Comparison of Bioenergetics Parameters from Two Spring-Fed Riverine Largemouth Bass Populations
Jakob C. Tetzlaff*, William E. Pine III, Thomas K. Frazer
Identifiers and Pagination:Year: 2010
First Page: 87
Last Page: 100
Publisher Id: TOFISHSJ-3-87
Article History:Received Date: 01/01/2009
Revision Received Date: 01/07/2009
Acceptance Date: 17/07/2009
Electronic publication date: 3/6/2010
Collection year: 2010
open-access license: This is an open access article distributed under the terms of the Creative Commons Attribution 4.0 International Public License (CC-BY 4.0), a copy of which is available at: (https://creativecommons.org/licenses/by/4.0/legalcode). This license permits unrestricted use, distribution, and reproduction in any medium, provided the original author and source are credited.

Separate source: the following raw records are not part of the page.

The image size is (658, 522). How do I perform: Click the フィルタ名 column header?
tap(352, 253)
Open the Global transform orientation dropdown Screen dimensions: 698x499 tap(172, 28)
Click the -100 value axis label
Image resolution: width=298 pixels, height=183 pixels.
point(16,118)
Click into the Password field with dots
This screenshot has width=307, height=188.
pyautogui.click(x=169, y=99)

This study applies a new bioenergetics modeling framework put forth by Walters and Essington (this volume) which estimates bioenergetics parameters and consumption rates of fishes using commonly collected size-at-age and capture- recapture data from field studies. Bioenergetics model parameters and consumption rates are estimated for two populations of largemouth bass Micropterus salmoides with observed differences in growth patterns. We also compare consumption estimates from the bioenergetics model formulated by Walters and Essington with a more commonly employed bioenergetics model. We show that bioenergetics model parameters can be estimated with limited data on size-at-age and incremental growth when informative prior distributions on metabolic parameters are used. The general bioenergetics model revealed differences in bioenergetics parameters between the two largemouth bass populations that are well supported by auxiliary data on largemouth bass diets and observed prey abundance patterns. Lifetime growth and consumption estimates between the general bioenergetics model and Wisconsin bioenergetics model differed slightly. However, seasonal patterns in growth and consumption rates differed drastically between the two models. Estimating bioenergetics parameters using field data collected on specific populations of interests has the potential to allow for more realistic representation of seasonal growth and consumption patterns.